What is redemption for me? It is the unstoppable tsunami of gratitude that overtakes your life when you finally, finally, finally let go of your pigheaded refusal to accept God’s love and forgiveness, and you’re finally able to trust yourself as a humble and worthy child of God, a child who is made in God’s image. That’s when the hard spiritual work begins.

I say this, of course, from painful personal experience. In my younger days, I was nothing if not pigheaded.

Another weird thing about redemption is that it seems to need the “yeast” of relationship with other people. Being with other people, sharing experiences with each other, growing deep roots of empathy — all these seem essential to the experience of redemption. It seems pretty much impossible for people to do it on their own without humble mentorship and guidance. (The founders of the Twelve-Step Program understood this clearly.)

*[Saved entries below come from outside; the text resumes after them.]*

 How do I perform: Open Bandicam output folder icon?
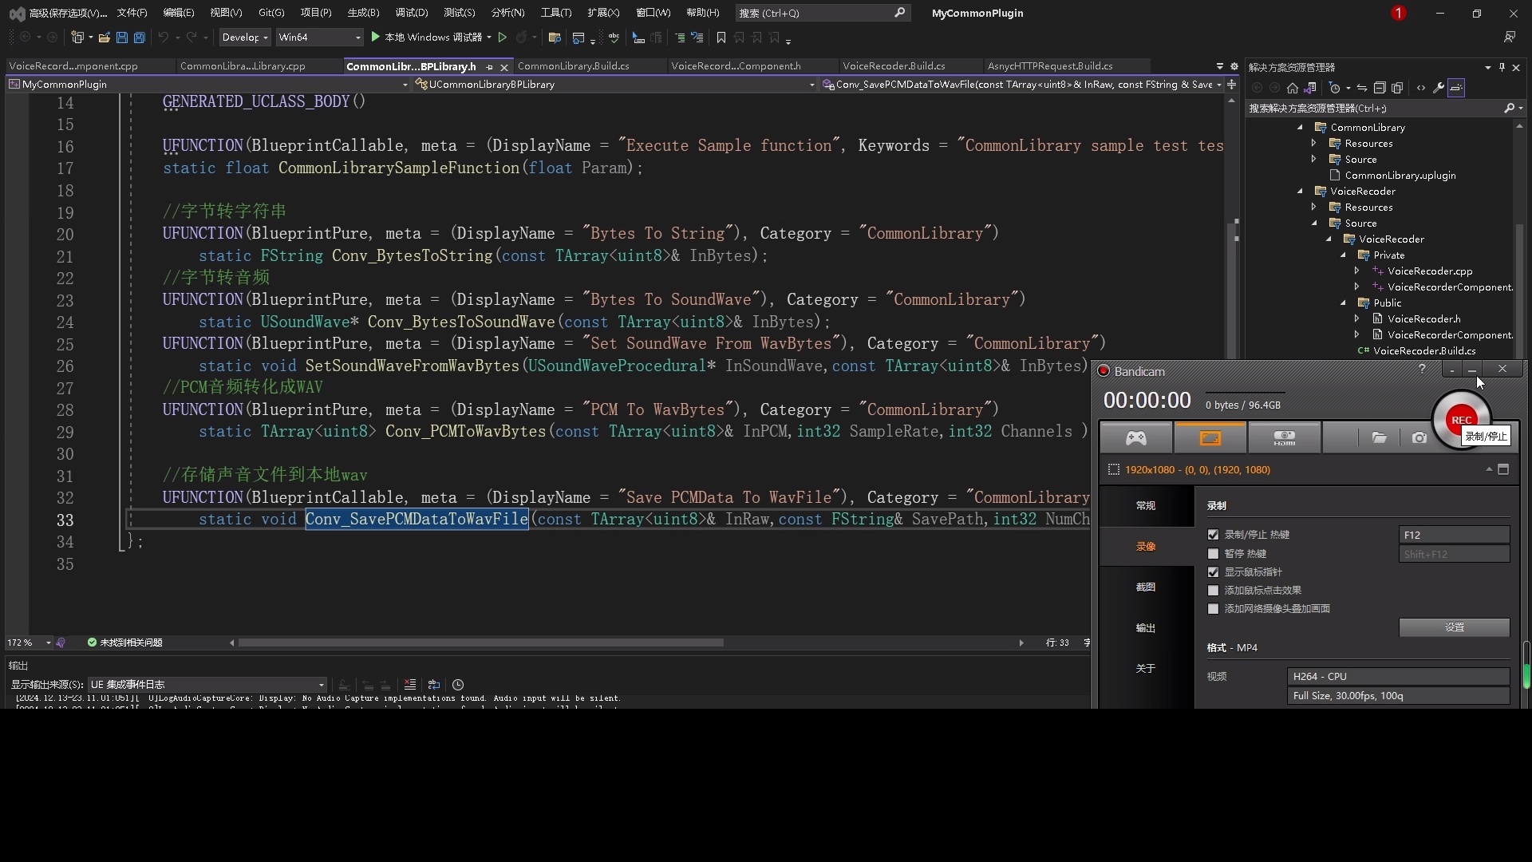(1379, 438)
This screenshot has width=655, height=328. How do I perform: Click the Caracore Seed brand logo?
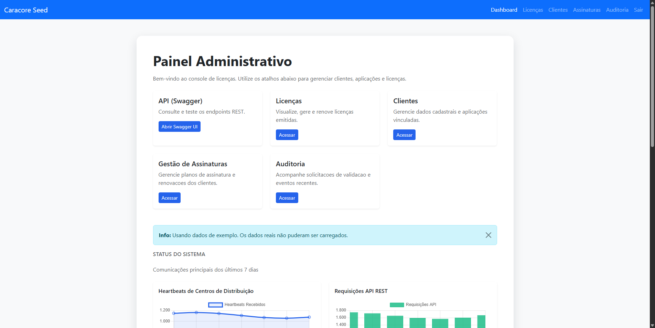tap(25, 10)
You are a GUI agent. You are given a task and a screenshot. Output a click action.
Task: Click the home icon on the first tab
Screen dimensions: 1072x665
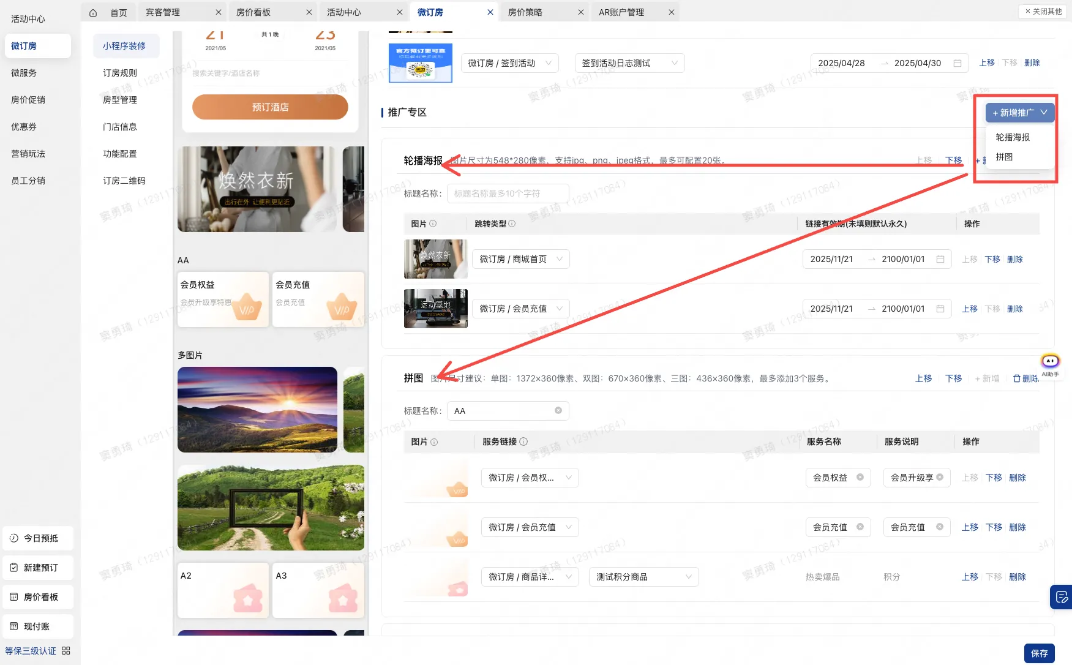click(x=92, y=12)
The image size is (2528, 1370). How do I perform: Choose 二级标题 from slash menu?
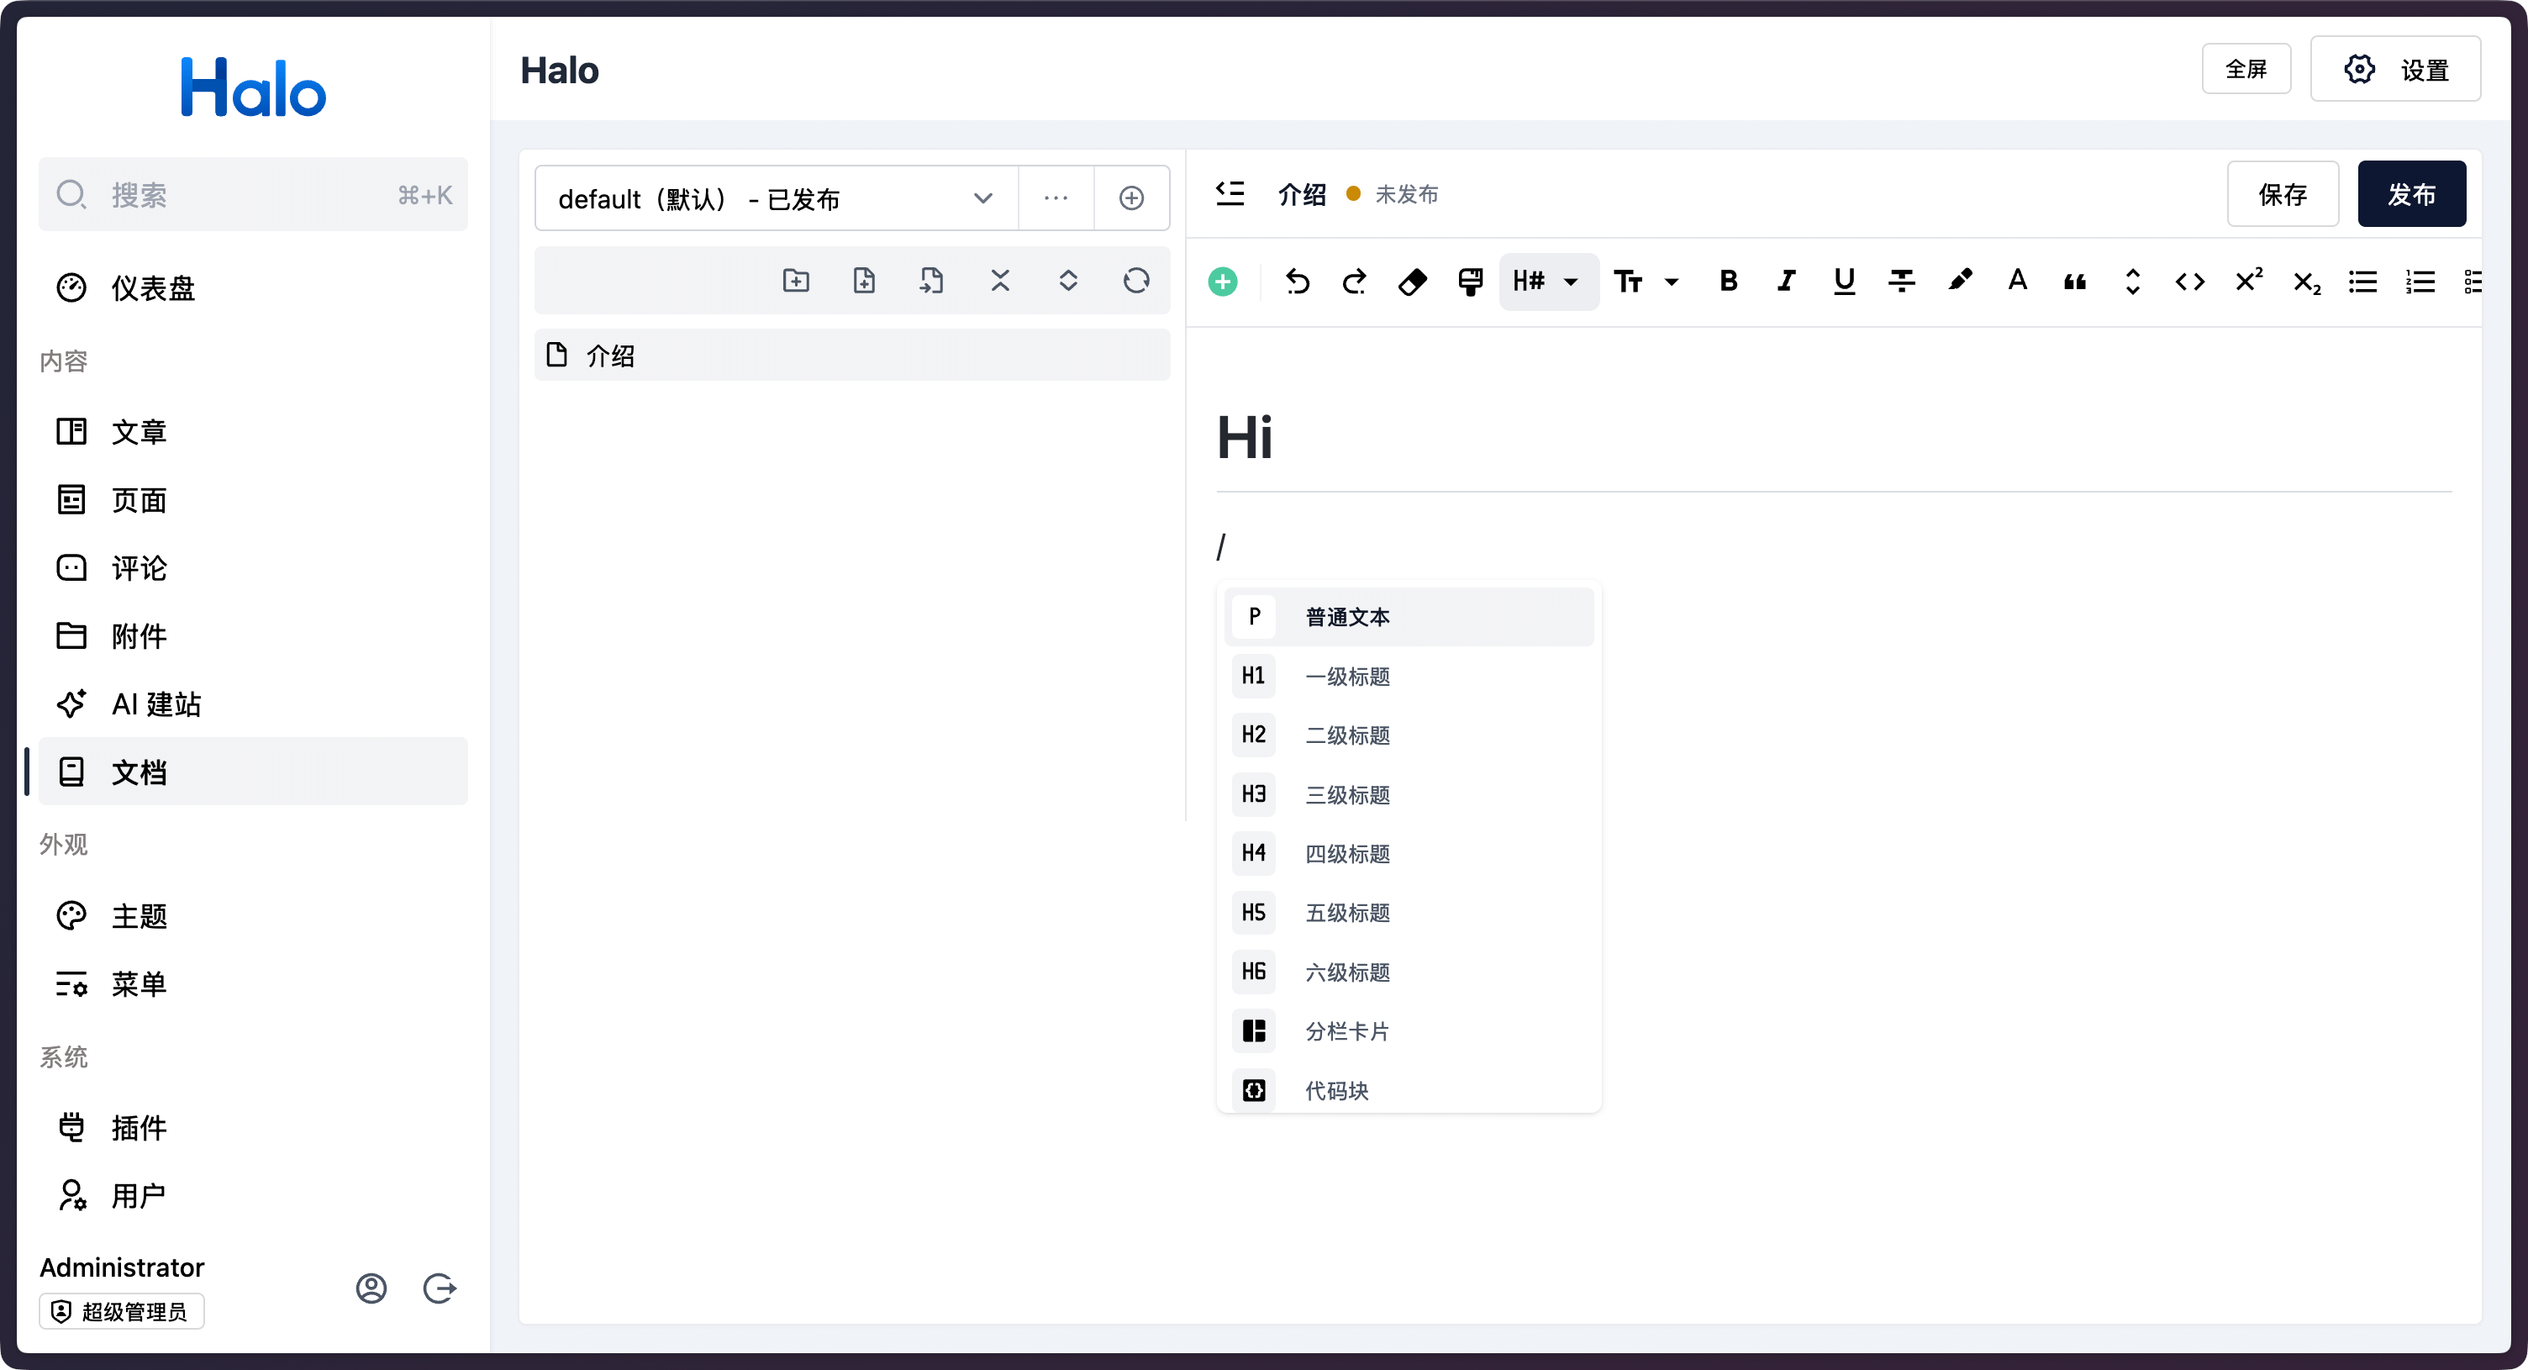click(x=1346, y=735)
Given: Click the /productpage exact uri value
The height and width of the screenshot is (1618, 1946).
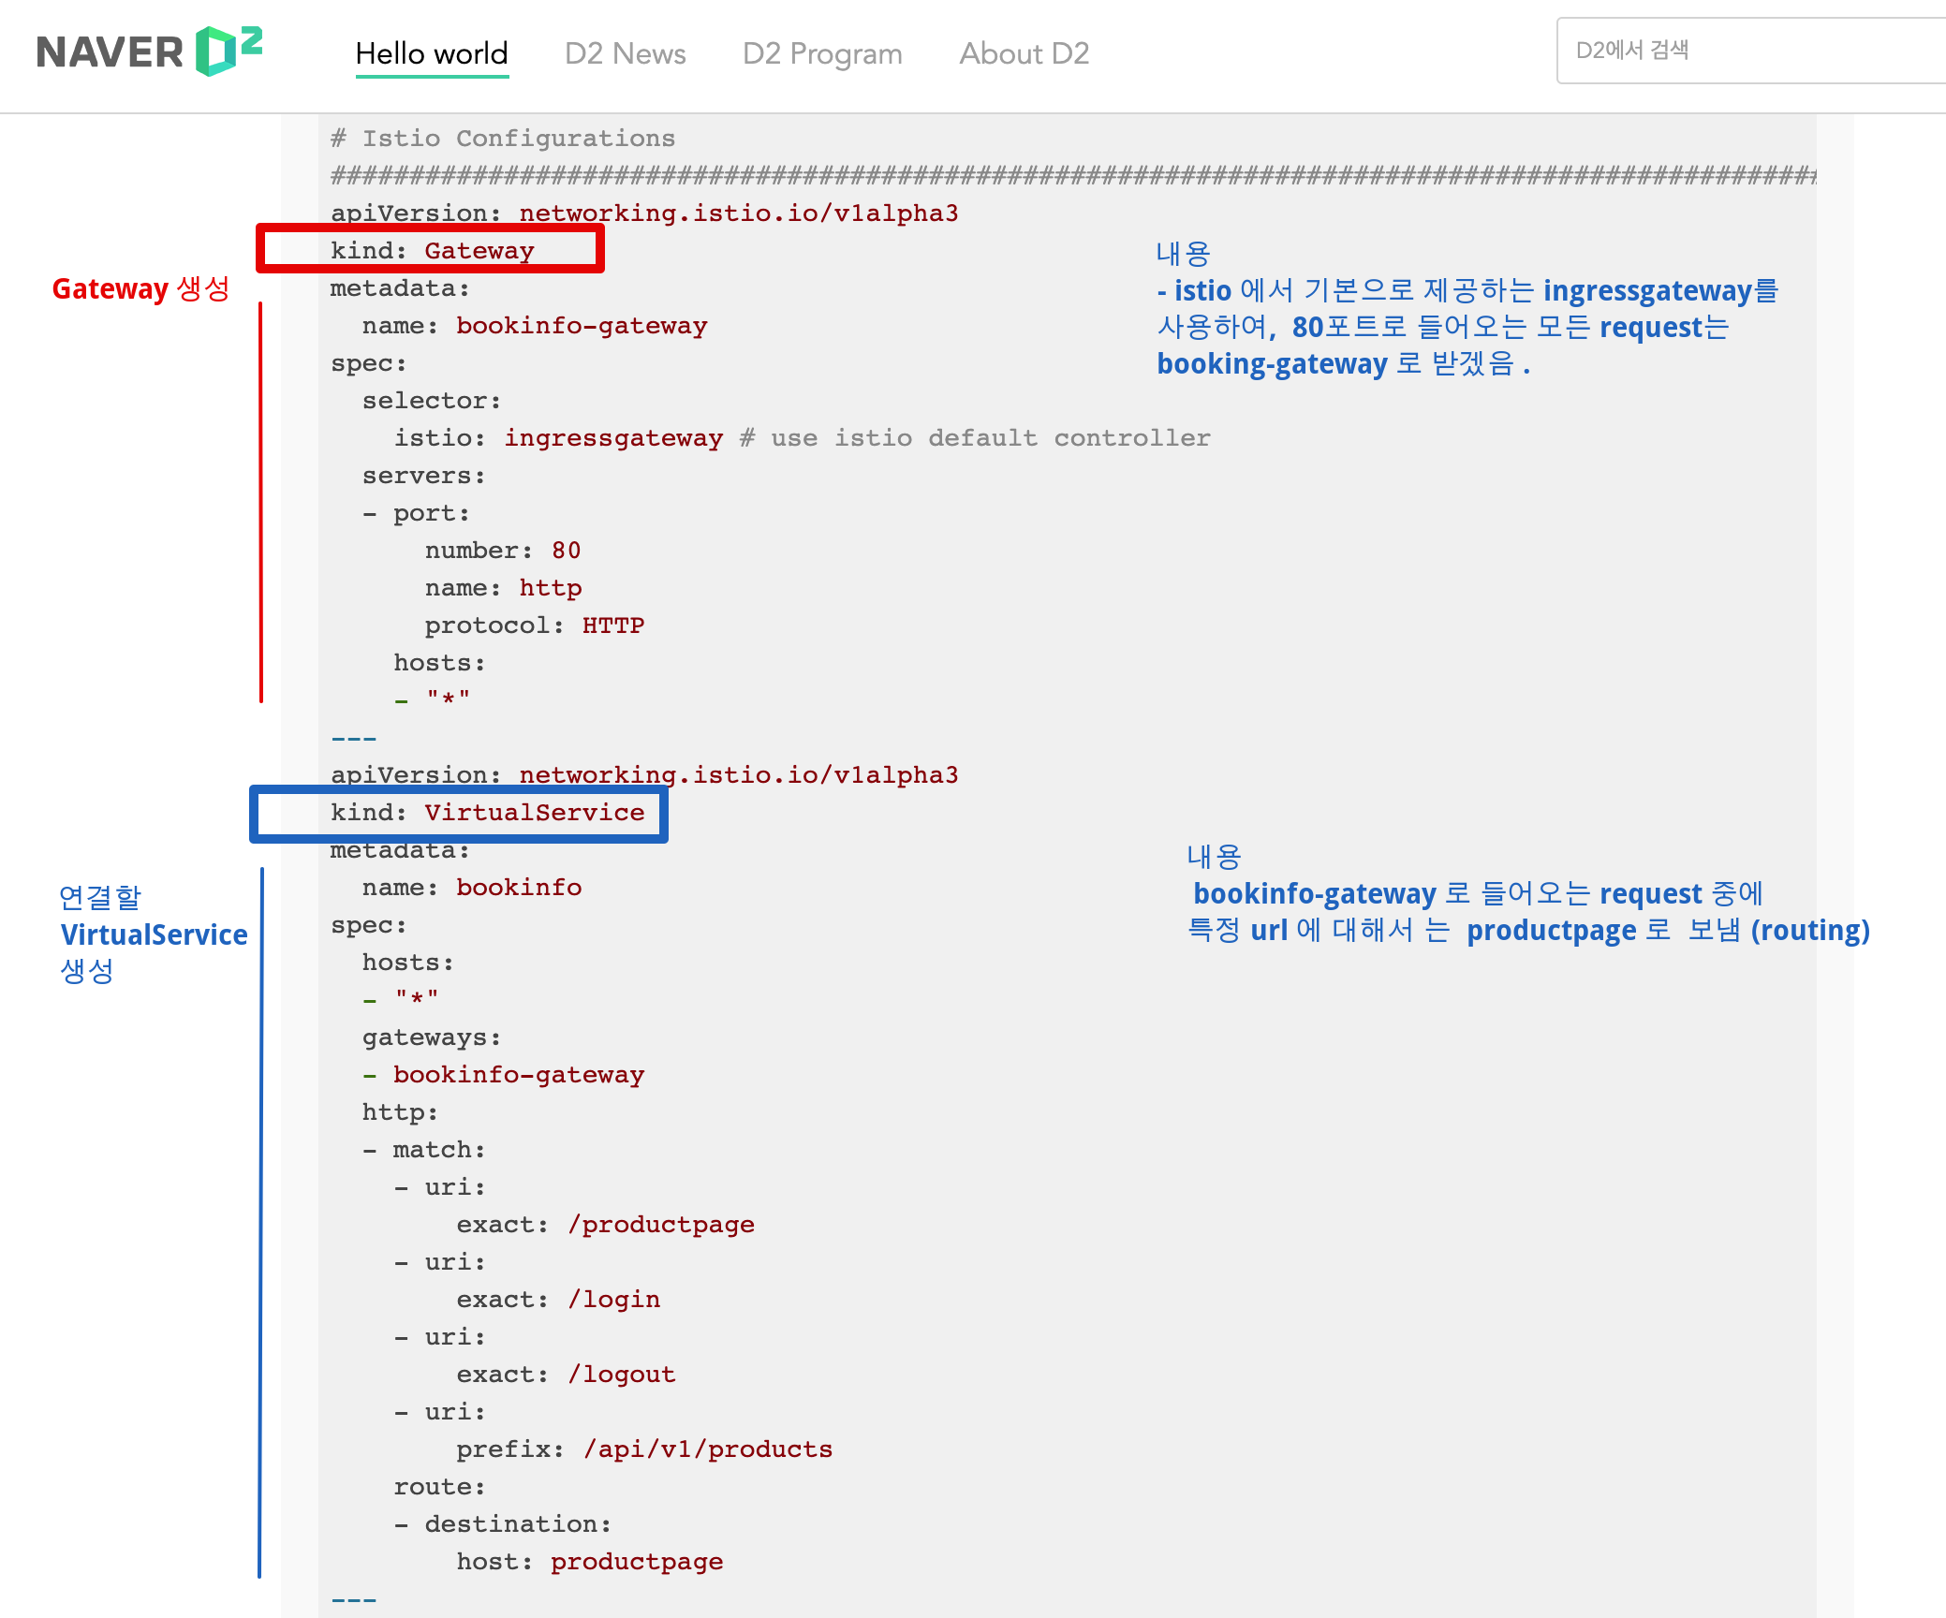Looking at the screenshot, I should [x=661, y=1225].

What does redemption mean for you? Have you had a transformative spiritual experience that has forever altered your relationship with God in a positive way? Would you be willing to share this with a few friends you trust?

At the moment, mainstream Protestant Christians are not very comfortable with such sharing, but it’s very hard for anyone, even Christians who are “saved in Christ,” to stumble down the path of redemption without a helping hand from their fellow human beings.

I vote to restore redemption as a major spiritual pursuit for today’s Protestant Christians. If the United Church doesn’t want it, the Concinnates will take it! (I’ll have more on this in a future post.)